An issue such as global warming highlights the difficulty of maintaining scientific impartiality in the light of political and economic agendas, because the worst impacts of global warming are in the future and the costs of addressing it are in the present, and most people really don’t want to pay for acts from which they do not benefit personally and directly. Nor do most corporations, because the top executives’ pay and bonuses are based on present-day performance and profits, and spending significant funding to address future problems — or even to provide future profitable products — reduces current performance… and executive compensation. Now, if one wants to talk about agendas… I’d suggest that any agendas of climate scientists pale besides those of the corporate world.

The greatest environmental impacts are in the Arctic and the Antarctic, where only a few people are there to observe, and where there has been no continued human settlement to live with and comprehend the changes. The costs of addressing — or of not addressing — global warming will have to be born, in greater or lesser degree, by every human being. The politician who denies the severity of the problem because he does not wish to spend public funds now may well require his successors a generation hence to bear the costs of dealing with massive coastal flooding as the sea levels rise. Does that politician’s agenda affect the factual basis of the science? Not in the slightest, but his agenda may well affect the public support of science and increase the costs of dealing with the impacts of global warming by several orders of magnitude.

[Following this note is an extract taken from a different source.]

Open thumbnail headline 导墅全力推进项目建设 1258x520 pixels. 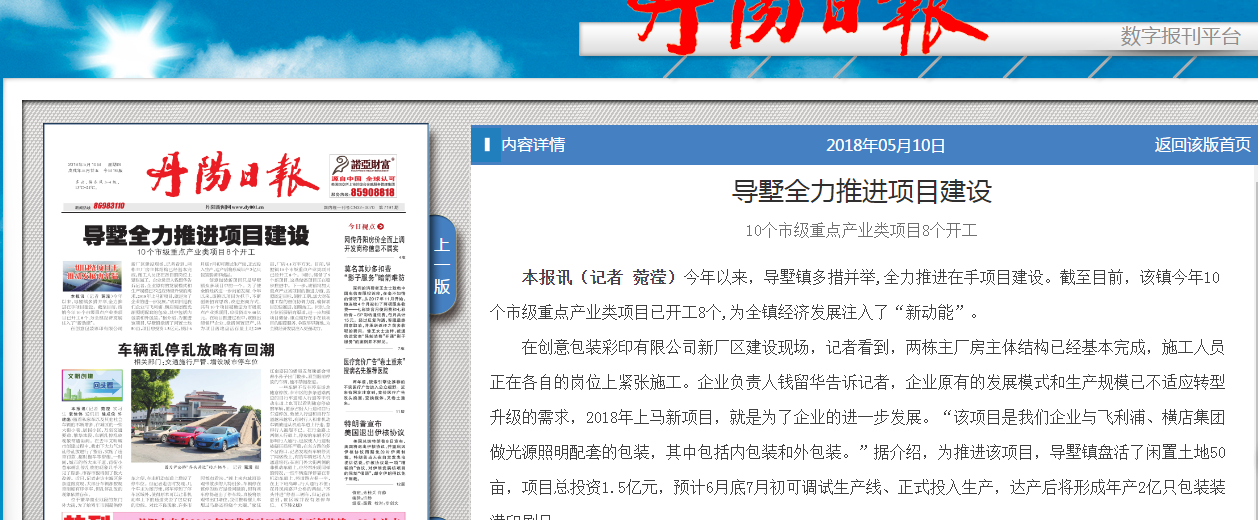click(x=196, y=236)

The same is true of the near-earth asteroid search program. It is not a matter of opinion whether large bodies will pummel the earth. They have at irregular intervals for billions of years, and small bodies pummel the planet every day. It is only a question of time before a large body finds itself on a collision course with our home planet. That fact will not be affected by the agendas of those in support of or in opposition to the near-earth asteroid search program.

Wherever science reveals an impact on society, everyone has an interest that will be threatened or benefited, and that means that everyone from scientists to clerks in Wal-Mart has an agenda. I spent all too many years as a relatively senior staffer in politics, and one of the most effective rhetorical tricks, and one that dates back as far as human politics, is the attribution of an agenda. Equally long-standing is the habit of politicians of denying any agenda. Hmmm… you want power, but you have no agenda? Yet, somehow, most people believe that if a politician has an agenda, that invalidates his or her concerns. Now, we’re seeing the attribution of agendas to scientists as well as to politicians. But exactly what do such attributions have to do with facts and evidence?

What I fear is that, with the hurry-up, high-speed, and high-pressure society that has developed, particularly in the USA and parts of Asia, very few people are taking the time to analyze and assess the facts and fundamentals of the practical and scientific issues facing our world. Instead, decisions are being made on non-factual bases, such as agenda attribution, selective fact choice, personal bias, or wishful thinking. Just because communications and technology are almost near-instant doesn’t mean that decisions should be.

And it certainly shouldn’t mean that decisions should be based on whether a scientist or a politician has an agenda — but on how economically, politically, and scientifically well-based such an agenda may be, not on whether there is an agenda.

Whenever someone asserts that something is not a problem because someone else “has an agenda,” I’d worry far more about the unspoken agendas of the critic. Yet, historically, comparatively few people do. It’s far easier to agree that anyone who has an agenda can’t be trusted — as did my wife’s colleague.